Boko Haram has killed close to 20,000 people and driven 2.3 million from their homes since it began its attacks in 2009, targeting Christians, the government, and all who stand in its way.

The group, which also calls itself "Islamic State Africa," has continued to carry out deadly raids on villages, killing hundreds in suicide bombings, and abducting thousands of women and girls.

Buhari has received the backing of U.S. President Barack Obama in his war against Boko Haram, who in July pledged $5 million in funding to Nigeria's military.

Obama further praised Buhari's integrity, and said that the Nigerian president has "a very clear agenda in defeating Boko Haram extremists of all sorts inside his country."

Buhari, a retired Nigerian Army major general, has rallied the country's military, and the terror group has been contained and suffered heavy losses in certain regions of the country.
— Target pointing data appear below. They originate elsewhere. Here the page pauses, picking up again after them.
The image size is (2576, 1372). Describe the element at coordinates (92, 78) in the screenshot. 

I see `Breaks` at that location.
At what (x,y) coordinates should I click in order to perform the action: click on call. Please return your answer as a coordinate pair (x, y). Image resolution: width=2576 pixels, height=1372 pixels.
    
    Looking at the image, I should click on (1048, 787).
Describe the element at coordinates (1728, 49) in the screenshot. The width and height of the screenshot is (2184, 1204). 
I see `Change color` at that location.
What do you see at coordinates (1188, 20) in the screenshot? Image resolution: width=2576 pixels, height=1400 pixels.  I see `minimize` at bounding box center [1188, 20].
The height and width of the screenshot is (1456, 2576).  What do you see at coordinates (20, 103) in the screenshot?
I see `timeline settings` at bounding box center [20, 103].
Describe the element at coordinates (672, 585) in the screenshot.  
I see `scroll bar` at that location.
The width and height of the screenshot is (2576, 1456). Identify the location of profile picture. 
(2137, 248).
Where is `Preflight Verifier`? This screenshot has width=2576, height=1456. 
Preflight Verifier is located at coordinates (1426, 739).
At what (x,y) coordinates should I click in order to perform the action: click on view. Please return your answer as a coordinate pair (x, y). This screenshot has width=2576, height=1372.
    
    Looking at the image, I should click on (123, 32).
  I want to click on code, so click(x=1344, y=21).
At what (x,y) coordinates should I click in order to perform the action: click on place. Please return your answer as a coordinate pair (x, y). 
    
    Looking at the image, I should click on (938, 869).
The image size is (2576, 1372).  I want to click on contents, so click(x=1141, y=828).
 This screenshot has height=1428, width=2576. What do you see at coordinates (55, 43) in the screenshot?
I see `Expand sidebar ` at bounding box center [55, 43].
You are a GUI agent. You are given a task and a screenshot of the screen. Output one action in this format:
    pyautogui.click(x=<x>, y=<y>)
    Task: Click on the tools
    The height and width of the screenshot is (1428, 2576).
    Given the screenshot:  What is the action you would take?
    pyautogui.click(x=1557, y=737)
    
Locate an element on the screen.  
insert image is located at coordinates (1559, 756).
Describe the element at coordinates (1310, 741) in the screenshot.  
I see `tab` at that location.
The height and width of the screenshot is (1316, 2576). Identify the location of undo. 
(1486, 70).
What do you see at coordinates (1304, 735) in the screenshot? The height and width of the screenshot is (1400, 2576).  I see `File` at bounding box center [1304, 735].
The AP noted that Nigerian forces recently freed more than 1,000 abduction victims when they destroyed several militant camps.

Boko Haram remains active, however, and the militants continue their raids in neighboring countries. On Wednesday night they attacked a town in southeast Niger, killing 18 people and abducting a 3-year-old girl.

The terror group has pledged allegiance to the Islamic State in Iraq and Syria, though a report on terrorism throughout 2014 noted that Boko Haram eclipses IS in the number of deaths it caused that year.

The Institute of Economics and Peace at the University of Maryland said in its Global Terrorism Index 2015 earlier in November that Nigeria witnessed "the largest increase in terror-related deaths ever recorded by any country," increasing by over 300 percent from 2013.

While IS was linked to 6,073 deaths in 2014, Boko Haram killed 6,664 people in the same year, the report noted.

The Nigerian militant group has in parts also been mimicking IS' strategy, and in March started releasing beheading videos to the public, much like IS' infamous propaganda pieces.